## Your task
Through the line that contains "Collapse sidebar with orange chevron arrow", return the data below exactly, starting at its first line; leave the rest out.

Supplied entries Start Marker

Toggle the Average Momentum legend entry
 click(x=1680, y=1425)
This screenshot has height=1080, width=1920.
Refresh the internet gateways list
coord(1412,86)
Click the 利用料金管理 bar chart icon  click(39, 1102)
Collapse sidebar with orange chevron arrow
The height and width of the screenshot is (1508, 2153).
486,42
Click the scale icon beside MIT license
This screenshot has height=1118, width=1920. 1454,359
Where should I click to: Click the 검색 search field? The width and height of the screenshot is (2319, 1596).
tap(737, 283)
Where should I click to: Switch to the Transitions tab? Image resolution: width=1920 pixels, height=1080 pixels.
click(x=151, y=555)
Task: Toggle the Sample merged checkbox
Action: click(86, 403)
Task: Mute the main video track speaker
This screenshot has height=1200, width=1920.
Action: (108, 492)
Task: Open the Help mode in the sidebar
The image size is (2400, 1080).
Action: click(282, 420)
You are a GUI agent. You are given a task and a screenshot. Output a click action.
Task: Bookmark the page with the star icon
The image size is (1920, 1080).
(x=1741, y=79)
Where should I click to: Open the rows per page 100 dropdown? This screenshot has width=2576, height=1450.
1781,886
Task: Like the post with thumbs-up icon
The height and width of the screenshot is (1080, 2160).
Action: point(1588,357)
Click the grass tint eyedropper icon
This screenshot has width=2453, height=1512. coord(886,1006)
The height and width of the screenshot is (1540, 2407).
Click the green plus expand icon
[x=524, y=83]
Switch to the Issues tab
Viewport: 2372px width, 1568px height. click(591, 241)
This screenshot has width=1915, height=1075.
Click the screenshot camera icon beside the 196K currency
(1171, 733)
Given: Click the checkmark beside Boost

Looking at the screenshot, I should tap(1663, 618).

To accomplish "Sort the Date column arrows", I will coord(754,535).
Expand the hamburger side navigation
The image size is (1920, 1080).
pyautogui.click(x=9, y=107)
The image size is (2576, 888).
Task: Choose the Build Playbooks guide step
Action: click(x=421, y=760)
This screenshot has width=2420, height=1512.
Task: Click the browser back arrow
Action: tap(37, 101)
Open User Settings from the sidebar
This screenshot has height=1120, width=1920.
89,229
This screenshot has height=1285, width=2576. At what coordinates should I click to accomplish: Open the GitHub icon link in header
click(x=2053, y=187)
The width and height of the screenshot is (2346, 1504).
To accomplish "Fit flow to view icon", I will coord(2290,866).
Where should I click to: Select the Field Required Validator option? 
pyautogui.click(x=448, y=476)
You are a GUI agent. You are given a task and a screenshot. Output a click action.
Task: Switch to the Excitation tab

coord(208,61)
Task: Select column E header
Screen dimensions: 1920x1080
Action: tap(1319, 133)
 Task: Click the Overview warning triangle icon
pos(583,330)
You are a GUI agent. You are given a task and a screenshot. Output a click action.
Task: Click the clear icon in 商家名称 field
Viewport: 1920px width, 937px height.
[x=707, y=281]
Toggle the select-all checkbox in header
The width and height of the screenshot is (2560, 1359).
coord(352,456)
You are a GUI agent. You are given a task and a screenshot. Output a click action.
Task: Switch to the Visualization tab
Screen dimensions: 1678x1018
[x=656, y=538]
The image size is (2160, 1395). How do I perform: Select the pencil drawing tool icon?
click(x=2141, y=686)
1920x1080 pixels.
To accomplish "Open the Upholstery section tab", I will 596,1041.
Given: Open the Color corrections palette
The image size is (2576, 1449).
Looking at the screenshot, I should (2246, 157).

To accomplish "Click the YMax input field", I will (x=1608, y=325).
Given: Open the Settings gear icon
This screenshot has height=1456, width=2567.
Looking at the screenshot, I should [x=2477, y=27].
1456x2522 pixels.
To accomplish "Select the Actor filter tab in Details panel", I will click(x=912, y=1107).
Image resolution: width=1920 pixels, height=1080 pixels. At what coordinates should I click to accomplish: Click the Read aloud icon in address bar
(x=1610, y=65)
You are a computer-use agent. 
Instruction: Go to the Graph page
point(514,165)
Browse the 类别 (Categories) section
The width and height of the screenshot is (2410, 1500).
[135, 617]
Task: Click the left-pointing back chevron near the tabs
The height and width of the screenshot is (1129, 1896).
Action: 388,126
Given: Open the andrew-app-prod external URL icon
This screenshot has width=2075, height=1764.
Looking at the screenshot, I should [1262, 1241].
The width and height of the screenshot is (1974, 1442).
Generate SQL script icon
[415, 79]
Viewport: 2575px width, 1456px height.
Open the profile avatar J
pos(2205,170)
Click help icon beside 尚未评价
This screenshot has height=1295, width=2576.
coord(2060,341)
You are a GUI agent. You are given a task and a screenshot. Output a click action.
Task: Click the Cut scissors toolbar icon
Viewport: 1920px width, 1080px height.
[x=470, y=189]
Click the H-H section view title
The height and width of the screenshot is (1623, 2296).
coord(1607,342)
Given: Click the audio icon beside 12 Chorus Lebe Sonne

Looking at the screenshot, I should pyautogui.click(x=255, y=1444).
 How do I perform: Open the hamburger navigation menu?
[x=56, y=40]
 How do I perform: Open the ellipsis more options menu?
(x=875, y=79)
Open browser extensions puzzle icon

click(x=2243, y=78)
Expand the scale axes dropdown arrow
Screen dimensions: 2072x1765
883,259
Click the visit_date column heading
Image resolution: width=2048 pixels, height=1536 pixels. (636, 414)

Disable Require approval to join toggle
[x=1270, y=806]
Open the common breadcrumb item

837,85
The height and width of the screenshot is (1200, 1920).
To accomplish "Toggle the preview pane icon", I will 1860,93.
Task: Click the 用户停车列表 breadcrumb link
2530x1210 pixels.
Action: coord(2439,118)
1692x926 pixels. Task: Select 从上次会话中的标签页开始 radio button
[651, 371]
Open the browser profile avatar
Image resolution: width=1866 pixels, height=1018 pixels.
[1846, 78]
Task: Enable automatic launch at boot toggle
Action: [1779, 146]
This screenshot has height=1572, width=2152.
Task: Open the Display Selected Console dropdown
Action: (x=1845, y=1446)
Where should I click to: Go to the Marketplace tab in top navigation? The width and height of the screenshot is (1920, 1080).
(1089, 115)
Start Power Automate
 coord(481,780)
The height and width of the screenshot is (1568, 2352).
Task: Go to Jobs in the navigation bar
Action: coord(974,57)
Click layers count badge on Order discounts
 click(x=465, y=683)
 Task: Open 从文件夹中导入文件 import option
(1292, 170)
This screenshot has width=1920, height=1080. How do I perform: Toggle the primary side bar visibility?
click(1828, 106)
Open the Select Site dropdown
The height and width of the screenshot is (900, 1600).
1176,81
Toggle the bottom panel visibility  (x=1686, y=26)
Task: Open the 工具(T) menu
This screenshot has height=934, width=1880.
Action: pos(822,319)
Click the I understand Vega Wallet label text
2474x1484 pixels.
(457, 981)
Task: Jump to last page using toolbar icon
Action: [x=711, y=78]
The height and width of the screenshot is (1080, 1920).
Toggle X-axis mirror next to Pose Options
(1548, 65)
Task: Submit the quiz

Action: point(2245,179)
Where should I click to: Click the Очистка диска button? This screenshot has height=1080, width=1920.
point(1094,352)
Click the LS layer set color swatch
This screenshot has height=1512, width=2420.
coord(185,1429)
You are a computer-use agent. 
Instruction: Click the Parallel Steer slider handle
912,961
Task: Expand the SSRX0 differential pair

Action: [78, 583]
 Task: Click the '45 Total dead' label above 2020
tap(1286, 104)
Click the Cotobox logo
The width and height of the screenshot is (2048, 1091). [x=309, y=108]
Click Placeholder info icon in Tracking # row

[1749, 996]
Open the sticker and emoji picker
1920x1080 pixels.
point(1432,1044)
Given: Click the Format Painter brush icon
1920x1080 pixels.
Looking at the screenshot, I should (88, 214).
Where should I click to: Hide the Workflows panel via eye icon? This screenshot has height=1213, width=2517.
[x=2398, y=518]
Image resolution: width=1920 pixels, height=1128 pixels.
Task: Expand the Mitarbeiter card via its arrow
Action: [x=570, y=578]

Supplied entries End Marker

## Output for this exercise
Toggle the Average Momentum legend entry
 click(x=1680, y=1425)
This screenshot has height=1080, width=1920.
Refresh the internet gateways list
coord(1412,86)
Click the 利用料金管理 bar chart icon  click(39, 1102)
Collapse sidebar with orange chevron arrow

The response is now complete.